Reproduce each of the rows below verbatim, in their original order. Omit the pictures from your output.

Supplied records -
** start **

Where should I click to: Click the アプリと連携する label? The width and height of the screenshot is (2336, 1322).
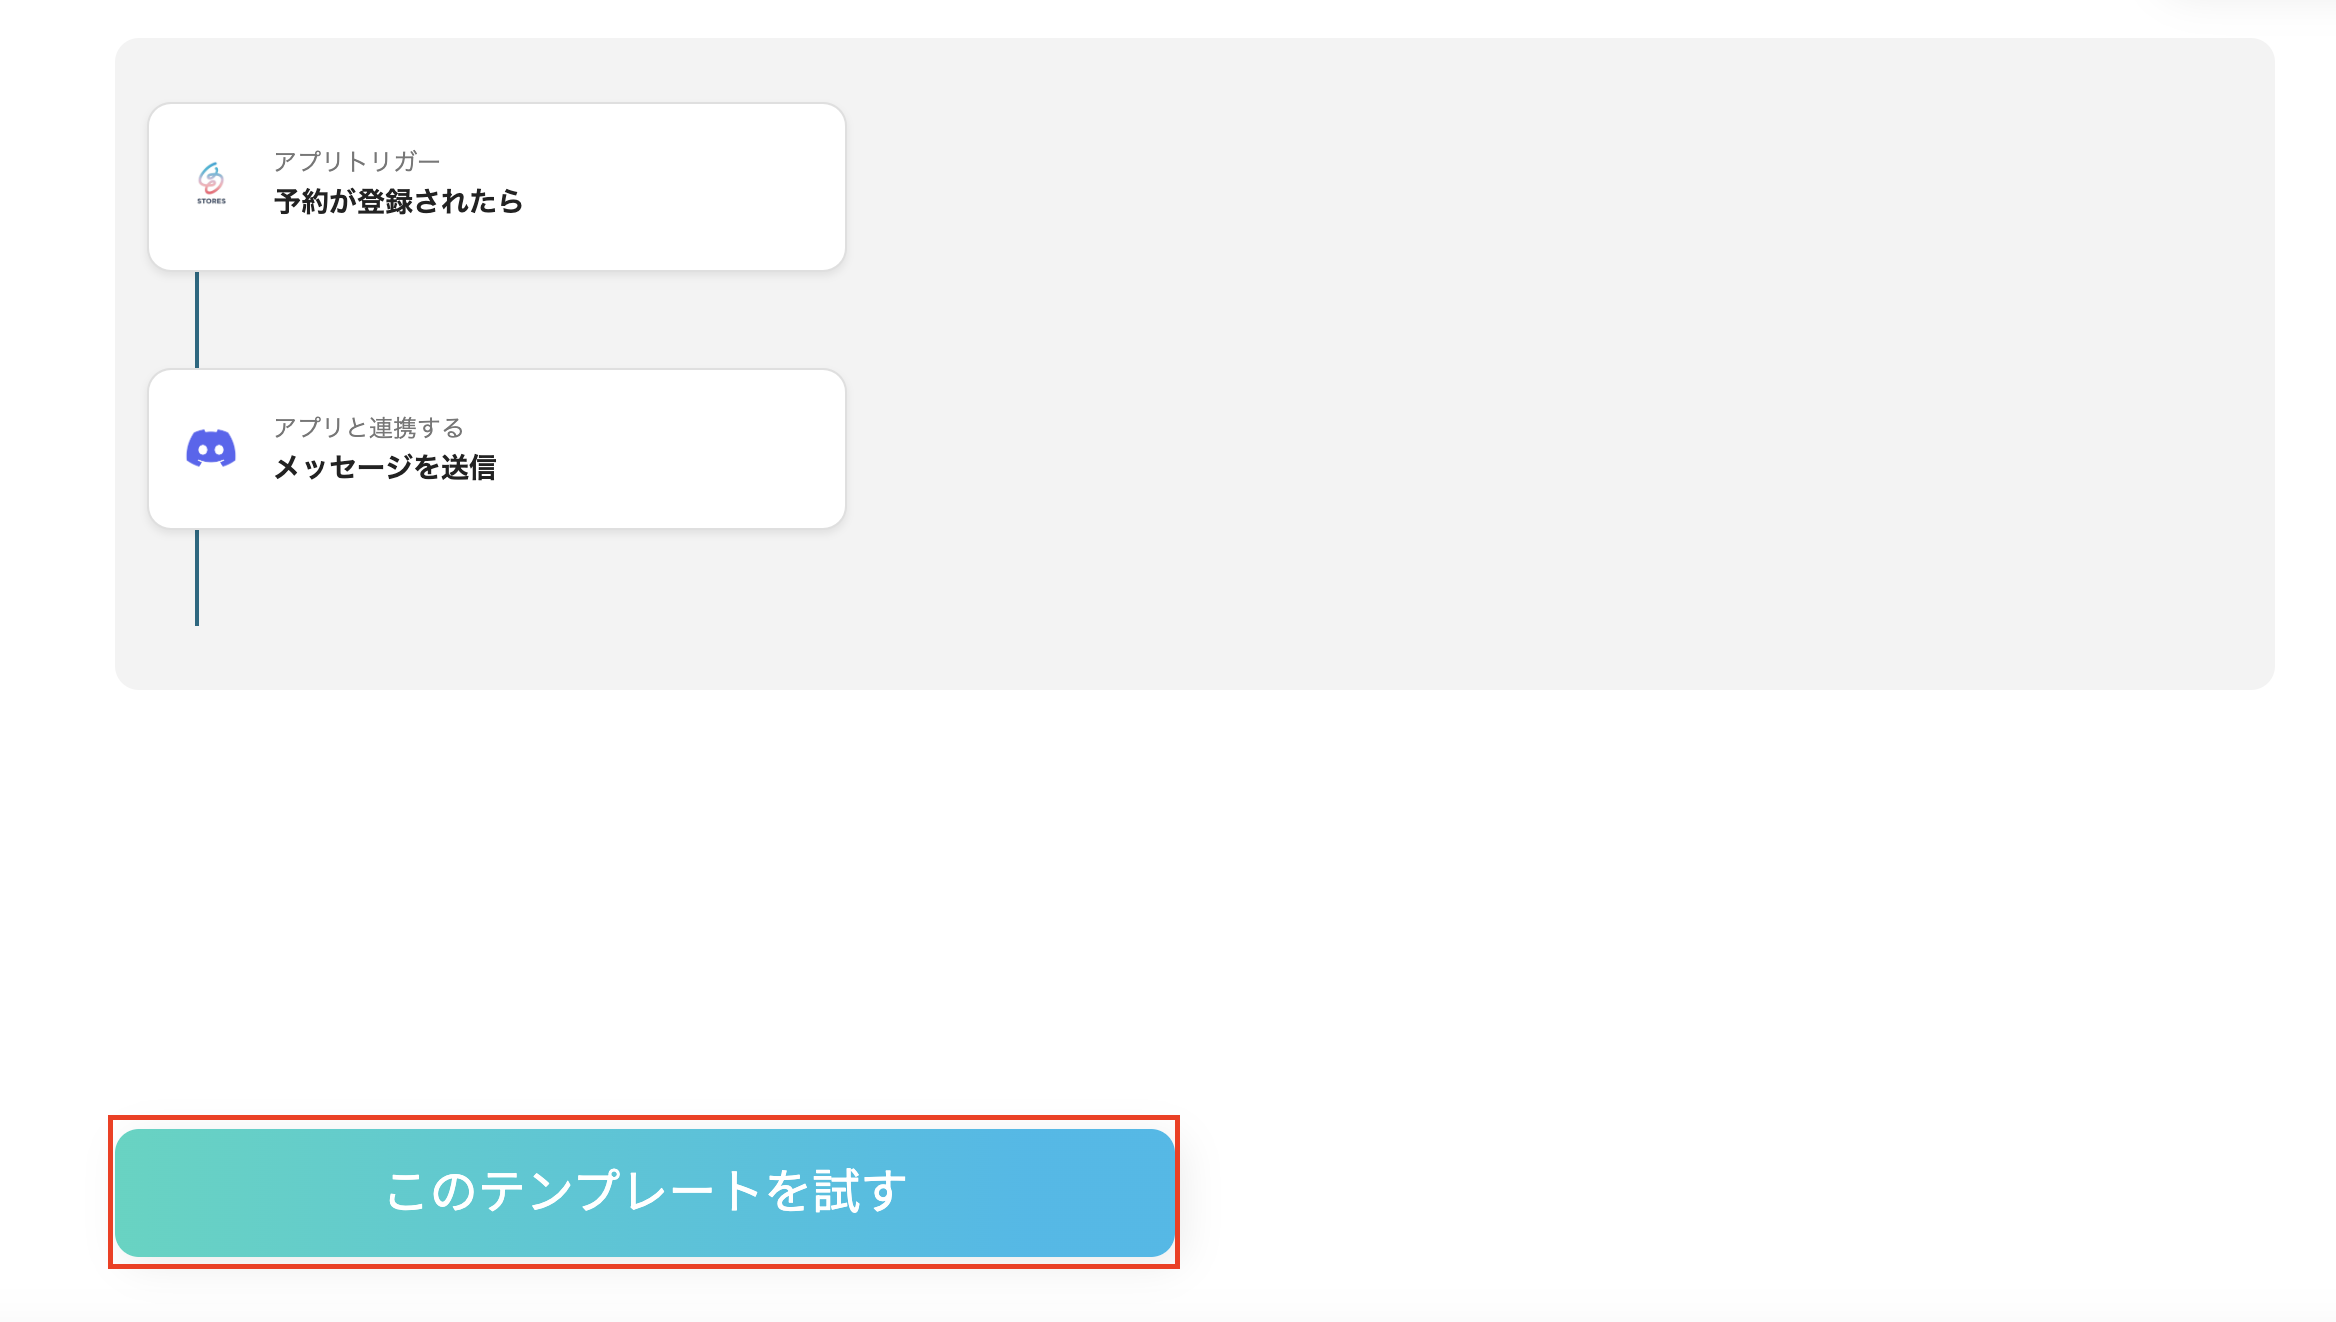coord(368,427)
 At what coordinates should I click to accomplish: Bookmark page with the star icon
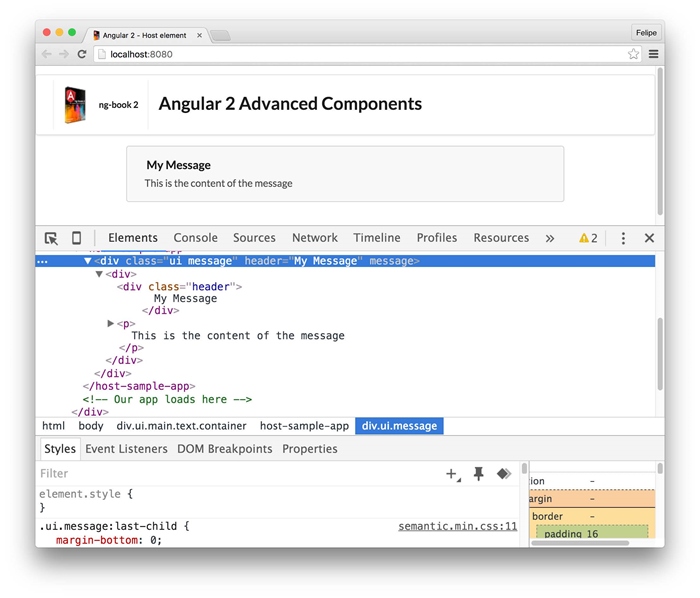point(633,54)
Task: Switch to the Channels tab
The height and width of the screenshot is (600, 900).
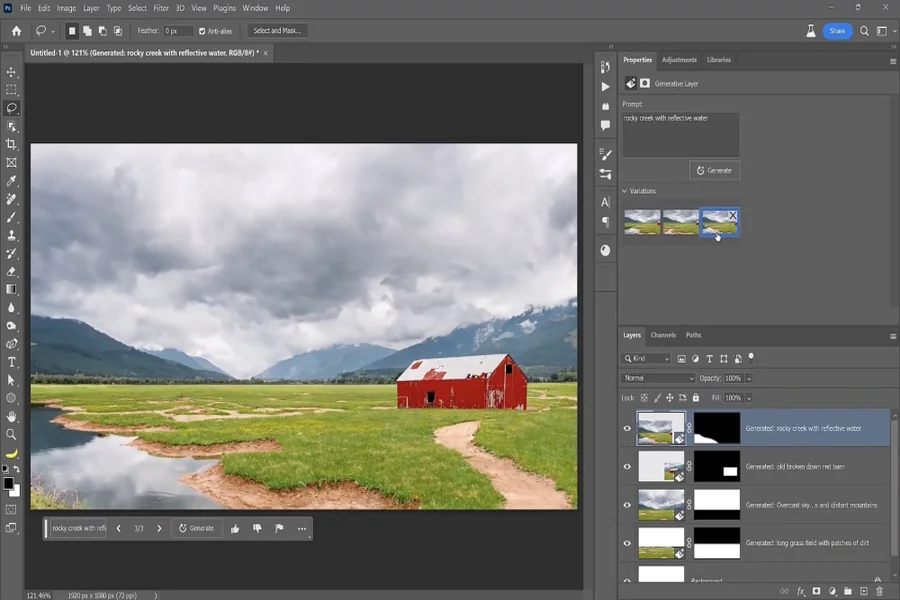Action: (663, 335)
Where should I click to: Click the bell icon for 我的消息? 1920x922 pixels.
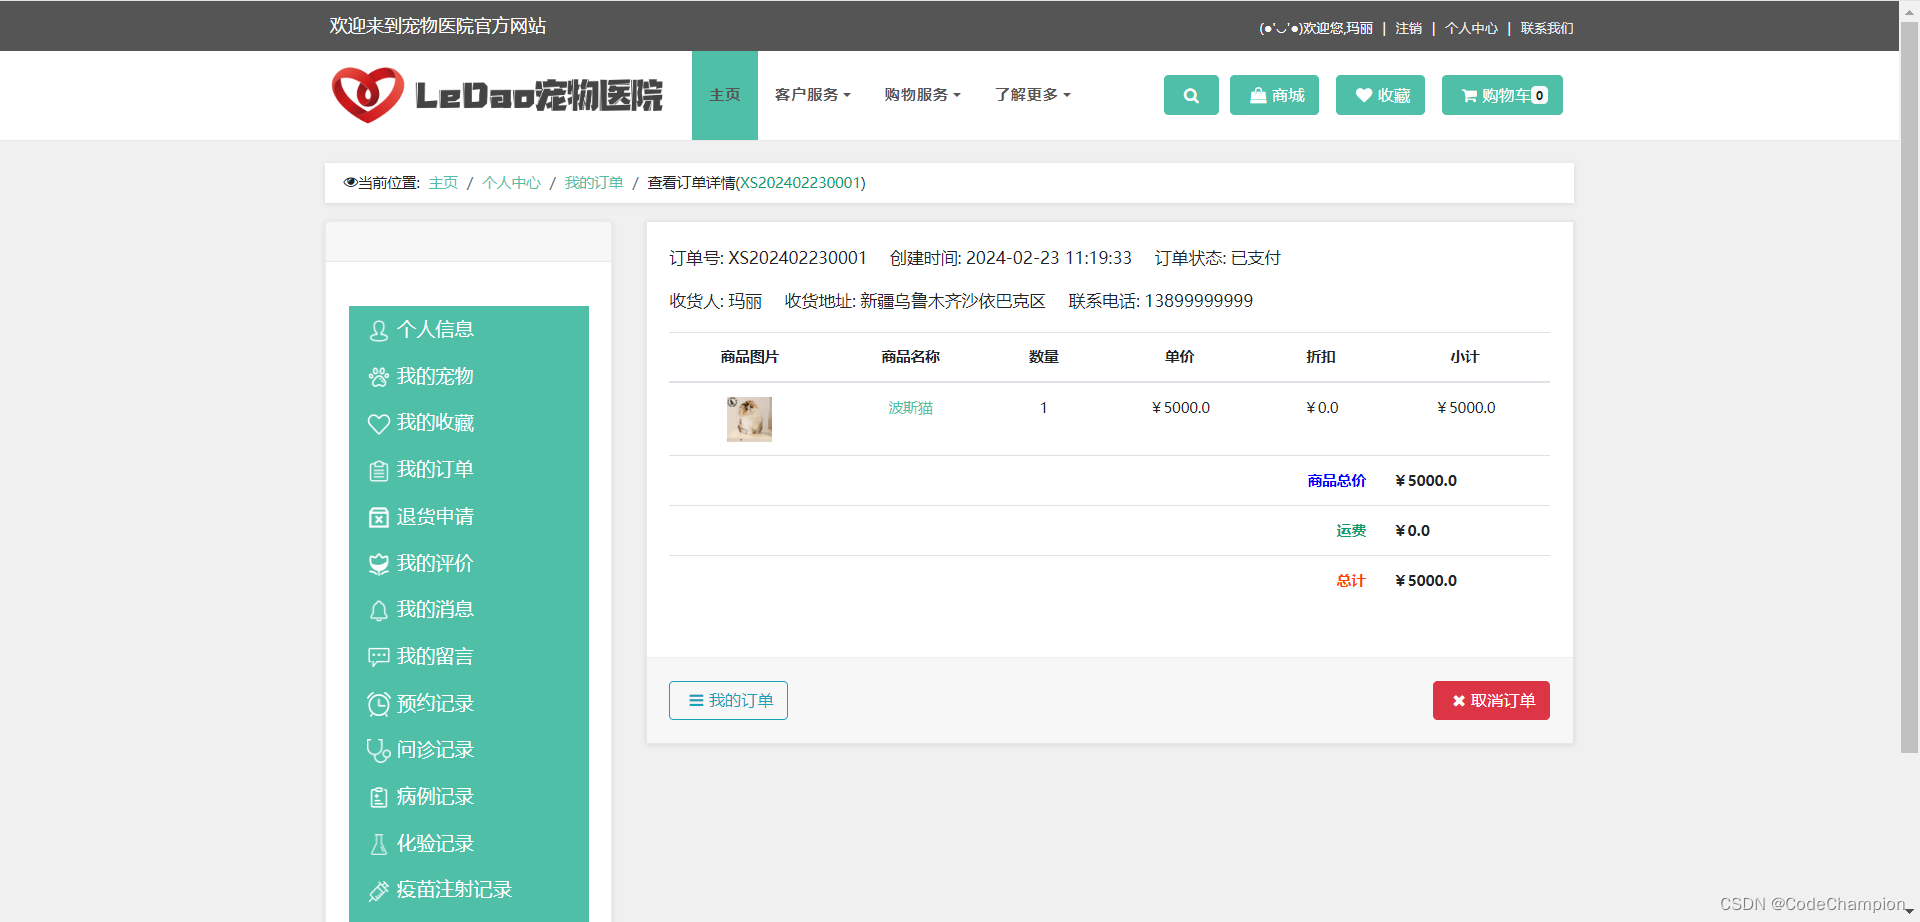[378, 610]
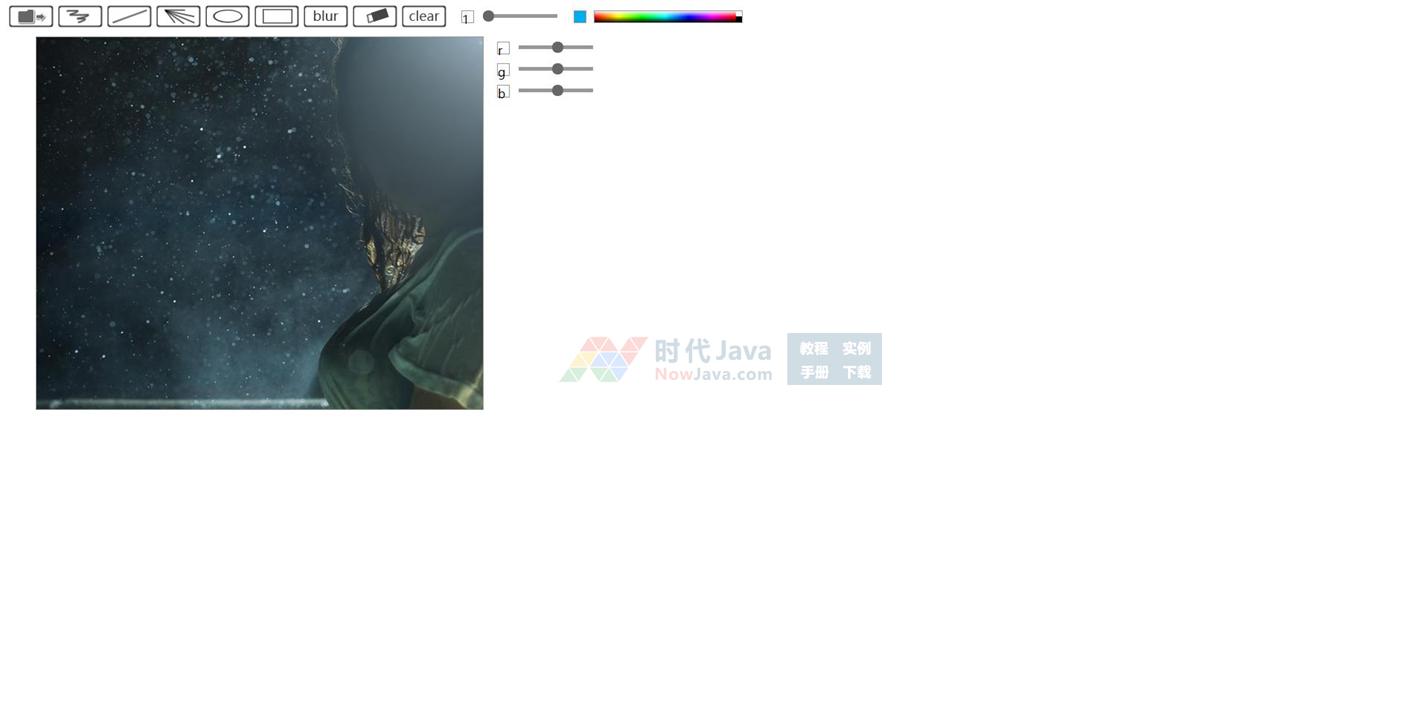Select the straight line tool
This screenshot has width=1425, height=718.
click(x=129, y=16)
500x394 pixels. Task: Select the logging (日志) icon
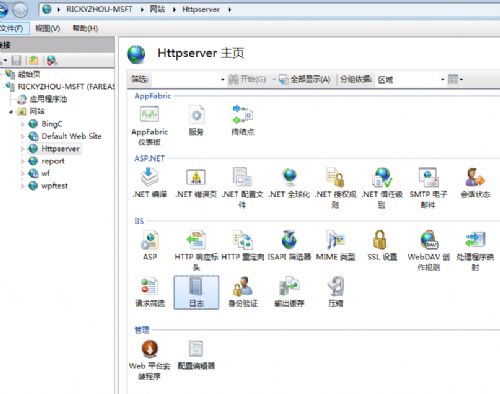tap(196, 292)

** end **

Response to the exercise -
Where should I click to: Click the アプリと連携する label? The width and height of the screenshot is (2336, 1322).
coord(368,427)
 At what coordinates should I click to accomplish: Bookmark page with the star icon
point(633,54)
Task: Switch to the Channels tab
The height and width of the screenshot is (600, 900).
Action: (663, 335)
Where should I click to: Click the bell icon for 我的消息? 1920x922 pixels.
[378, 610]
Select the straight line tool
This screenshot has width=1425, height=718.
click(x=129, y=16)
500x394 pixels. Task: Select the logging (日志) icon
tap(196, 292)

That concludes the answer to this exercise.